▶ **Görev Gereksinimleri**:
[1] Verilen metne göre Achebe, Things Fall Apart romanını hangi yılda yazmıştır?
[2] Verilen metnin "1958'de yazdığı, başlığını" ile başlayıp "alt üst edilir." ile biten bölümünü, "köyün" ifadesini "kasabanın" olarak yeniden adlandırıp tekrar yazın.

▶ **Verilen Metin**:

1958'de yazdığı, başlığını
bu imgeden alan Things Fall Apart romanında Achebe,
sömürgecilerin gelişlerinden önceki Batı Afrika'lı
İbo kavminin öz yönetimli bir sistem üzerine kurulu dinsel
ve kültürel, sosyal ve siyasal toplum yapılarını
geleneksel bir köyün "büyük adamı" Okonkwo örneğinde
anlatır. Okonkwo'nun dünyası, sömürge memurları
ve sömürgeciliğin kaçınılmaz yan etkisi misyonerlerce
alt üst edilir.
Sömürgeciler
geldiler ve en sonunda gittiler de. Ancak yerel topluluklara getirdikleri
rahatsızlıklar geçici olmayıp "toplumlarının
ilk ve dönüştürülemez değişimi" idi. İngilizlerin
gelişleriyle daha önce öz yönetimli köy ve kent gibi küçük
birimlerden oluşan İbo ülkesi, "İboların
daha önce doğrudan temasta bulunmadıkları birçok
başka kavimleri de içeren, Nijerya olarak adlandırılacak
tümüyle farklı bir idare biçimine" dönüştürüldü.

(Öğe arama kayıtları)

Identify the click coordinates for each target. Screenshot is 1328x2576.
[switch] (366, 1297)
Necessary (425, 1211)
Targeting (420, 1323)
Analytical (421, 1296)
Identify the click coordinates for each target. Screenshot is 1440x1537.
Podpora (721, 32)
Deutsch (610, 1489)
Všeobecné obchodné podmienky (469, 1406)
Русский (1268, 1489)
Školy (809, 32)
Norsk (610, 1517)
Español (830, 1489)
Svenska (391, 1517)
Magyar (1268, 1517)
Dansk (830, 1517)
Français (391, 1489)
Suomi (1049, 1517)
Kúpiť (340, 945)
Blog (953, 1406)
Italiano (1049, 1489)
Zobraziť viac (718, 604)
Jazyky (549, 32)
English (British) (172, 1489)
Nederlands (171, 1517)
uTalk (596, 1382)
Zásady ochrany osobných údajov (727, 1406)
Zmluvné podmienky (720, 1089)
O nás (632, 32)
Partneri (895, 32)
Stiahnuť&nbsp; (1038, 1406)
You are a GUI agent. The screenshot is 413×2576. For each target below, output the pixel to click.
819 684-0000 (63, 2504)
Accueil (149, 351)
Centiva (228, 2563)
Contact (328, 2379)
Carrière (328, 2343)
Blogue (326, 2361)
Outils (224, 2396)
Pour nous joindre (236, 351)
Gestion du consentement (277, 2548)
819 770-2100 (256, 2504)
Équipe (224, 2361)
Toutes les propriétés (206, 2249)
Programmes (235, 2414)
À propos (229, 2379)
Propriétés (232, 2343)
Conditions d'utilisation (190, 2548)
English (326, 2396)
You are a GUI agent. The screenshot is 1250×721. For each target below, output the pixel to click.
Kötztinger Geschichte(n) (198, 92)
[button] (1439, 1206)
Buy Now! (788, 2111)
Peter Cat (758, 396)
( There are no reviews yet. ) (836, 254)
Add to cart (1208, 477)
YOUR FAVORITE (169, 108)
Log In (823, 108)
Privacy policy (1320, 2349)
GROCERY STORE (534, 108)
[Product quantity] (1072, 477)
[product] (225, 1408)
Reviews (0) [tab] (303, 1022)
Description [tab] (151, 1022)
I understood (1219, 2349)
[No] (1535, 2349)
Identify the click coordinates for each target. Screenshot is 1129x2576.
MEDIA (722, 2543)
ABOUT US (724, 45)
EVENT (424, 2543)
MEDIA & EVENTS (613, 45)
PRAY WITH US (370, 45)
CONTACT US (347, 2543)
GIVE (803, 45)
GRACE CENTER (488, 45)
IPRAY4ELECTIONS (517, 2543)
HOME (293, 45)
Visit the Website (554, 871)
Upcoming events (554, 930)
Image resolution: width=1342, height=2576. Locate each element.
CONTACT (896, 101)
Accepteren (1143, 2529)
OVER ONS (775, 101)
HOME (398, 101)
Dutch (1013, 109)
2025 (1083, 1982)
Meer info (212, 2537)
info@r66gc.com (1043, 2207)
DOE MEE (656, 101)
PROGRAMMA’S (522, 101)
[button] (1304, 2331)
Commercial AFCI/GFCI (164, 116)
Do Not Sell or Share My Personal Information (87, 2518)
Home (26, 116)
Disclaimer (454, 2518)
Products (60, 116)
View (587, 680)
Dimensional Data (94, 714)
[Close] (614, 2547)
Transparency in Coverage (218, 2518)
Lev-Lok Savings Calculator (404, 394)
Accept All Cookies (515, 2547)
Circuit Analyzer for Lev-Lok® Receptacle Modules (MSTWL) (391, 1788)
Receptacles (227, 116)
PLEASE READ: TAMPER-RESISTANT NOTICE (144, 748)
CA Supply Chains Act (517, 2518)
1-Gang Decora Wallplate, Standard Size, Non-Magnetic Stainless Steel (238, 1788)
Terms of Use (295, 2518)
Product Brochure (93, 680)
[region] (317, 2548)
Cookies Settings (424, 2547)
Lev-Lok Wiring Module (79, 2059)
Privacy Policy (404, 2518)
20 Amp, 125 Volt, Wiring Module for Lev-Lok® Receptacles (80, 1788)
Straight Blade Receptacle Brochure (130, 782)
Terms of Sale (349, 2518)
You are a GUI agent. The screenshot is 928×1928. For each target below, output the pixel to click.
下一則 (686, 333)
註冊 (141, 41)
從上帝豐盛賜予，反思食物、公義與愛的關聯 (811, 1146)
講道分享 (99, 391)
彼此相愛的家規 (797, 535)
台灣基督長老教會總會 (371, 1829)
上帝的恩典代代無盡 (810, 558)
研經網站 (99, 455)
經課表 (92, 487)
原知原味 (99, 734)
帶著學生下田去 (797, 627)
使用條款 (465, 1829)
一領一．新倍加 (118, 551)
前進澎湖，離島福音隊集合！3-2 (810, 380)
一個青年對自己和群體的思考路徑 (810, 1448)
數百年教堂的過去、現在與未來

▶ **Alıştırma Çözümleri**:
[1] 1958'de.

[2]
1958'de yazdığı, başlığını
bu imgeden alan Things Fall Apart romanında Achebe,
sömürgecilerin gelişlerinden önceki Batı Afrika'lı
İbo kavminin öz yönetimli bir sistem üzerine kurulu dinsel
ve kültürel, sosyal ve siyasal toplum yapılarını
geleneksel bir kasabanın "büyük adamı" Okonkwo örneğinde
anlatır. Okonkwo'nun dünyası, sömürge memurları
ve sömürgeciliğin kaçınılmaz yan etkisi misyonerlerce
alt üst edilir.